1. Introduction

Recognition of importance of infrastructure goes back to branching out of economics as a separate subject. Adam Smith was the first one who mentioned the difference of circulating capital and fixed capital, where the latter was used for “in erecting engines for drawing out the water, in making roads and wagon-ways, etc.” (Smith, 1909/2005). Similarly Karl Marx notes that ‘Among instruments that are the result of previous labor and also belong to this class, we find workshops, canals, roads, and so forth.’ (Marx, 1867/2015). However, the models of economic growth developed later in 20^th century omitted the role of infrastructure and focused only capital and labor. Thus, Harrod Domar model of 1946 focused on saving and productivity of capital, Solow-Swan Model of 1956 included labor as factor of production, Ramsey-Cass-Koopmans Model of 1965 considered that the rate of savings is endogenous and depends from consumption choice, Lucas Model of 1988 focused on human capital spillovers taking technology fixed.

Infrastructure was empirically analyzed for the first time in 1989 by Aschauer focusing on US economy. Yoshino and Nakahigashi (2000) conducted similar study for case of Japan and found statistically significant results supporting positive role of infrastructure investment.

To fill the gap of inattention to infrastructure in growth theory, we incorporate infrastructure variable as factor input into neoclassical growth model. In doing so we follow the footsteps of Mankiw, Romer and Weil (1992) who augmented the growth framework by adding human capital and conducting empirical estimation.

On the other hand, it’s very difficult to measure infrastructure and it’s subject to measurement errors, similar to that of human capital stock (Krueger and Lindahl, (2001), De la Fuente and Domenéch (2002). Considering this difficulty, many papers use infrastructure construction or launching as natural experiment and employ difference-in-difference approach to explore the nature of it’s impact. (Wang and Wu 2012, Faber 2014). In the second part of our paper we focus on case of railway connection in Uzbekistan, conduct empirical estimation using difference-in-difference approach and based on target profit pricing approach propose a framework explaining nature of infrastructure’s differential impact on outcome variables.

2. Infrastructure as an Input: Analysis of Infrastructure in Explicit Form

Neoclassical growth theory, upon which our modified model is based on, predicts absolute convergence for countries with the same rates of savings and population growth and access to the relatively same levels of technology. Putting it in other way, these economies will reach the same steady-state output per capita. Conditional convergence for the case of countries with different rates of saving or population growth says that steady-state outputs per capita will differ, but the growth rates will equalize (Dornbusch, 1998).

On the other hand, endogenous growth theory argues that high savings rate will lead to a high growth rate in the long run.
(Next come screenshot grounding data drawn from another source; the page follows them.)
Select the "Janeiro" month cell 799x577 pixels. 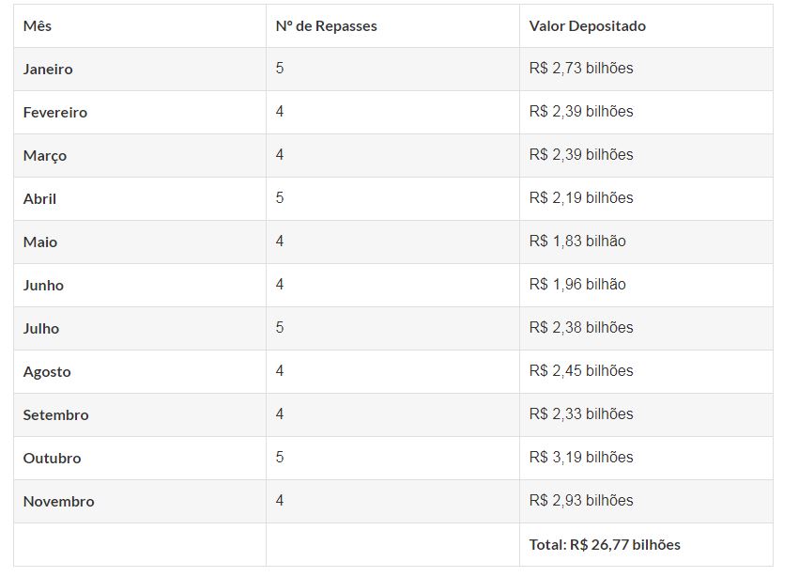pos(48,70)
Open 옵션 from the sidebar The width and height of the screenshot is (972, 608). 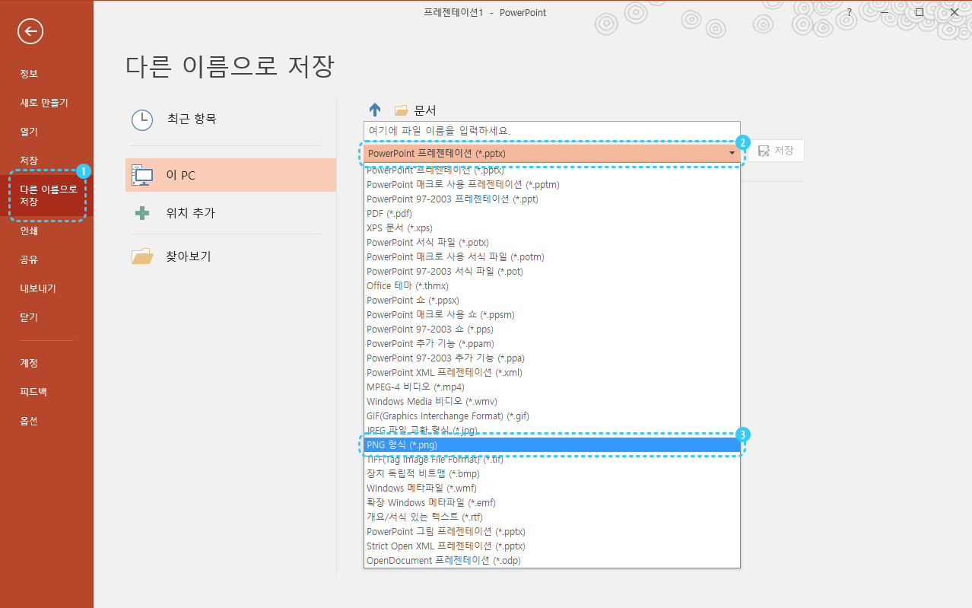(x=29, y=421)
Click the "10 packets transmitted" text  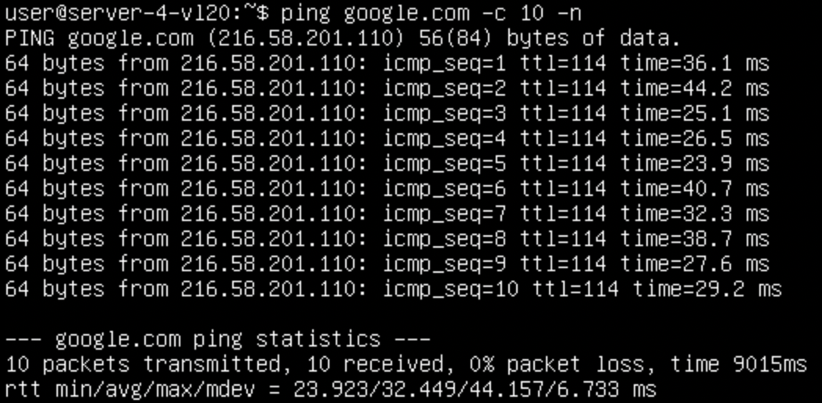[142, 365]
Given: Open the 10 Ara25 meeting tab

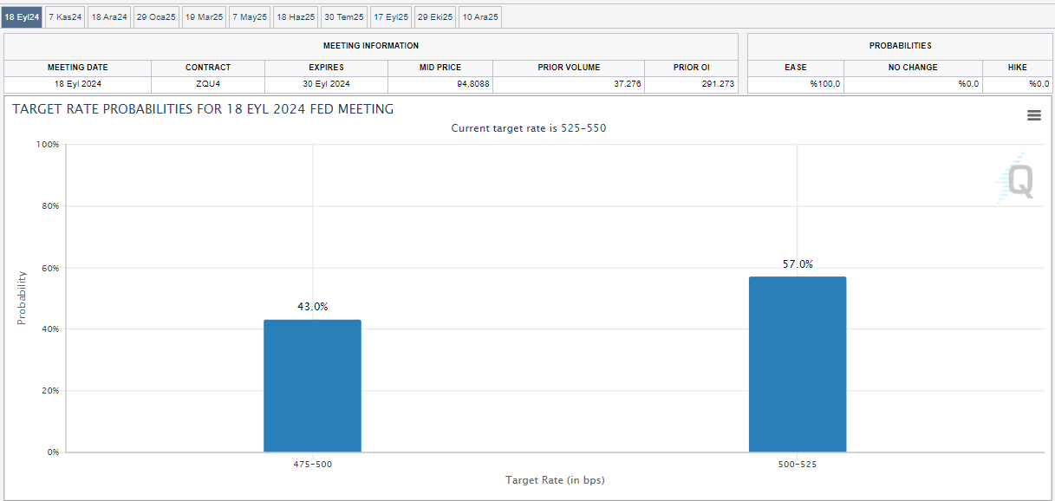Looking at the screenshot, I should 480,16.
Barro (1991; 1996) has demonstrated that while countries that invest more indeed have a tendency to grow relatively faster, the impact of higher investment on economic growth seems to have transitory nature. In other words, countries with higher investment reach steady-state with comparatively higher per capita output, but not with outperforming growth rate. Deduction which might be derived from this is as following: economies seem to converge conditionally and neoclassical growth theory addresses this question correctly. At the same time, endogenous growth theory might be of great use for analyzing the growth in advanced countries with cutting edge of technological progress.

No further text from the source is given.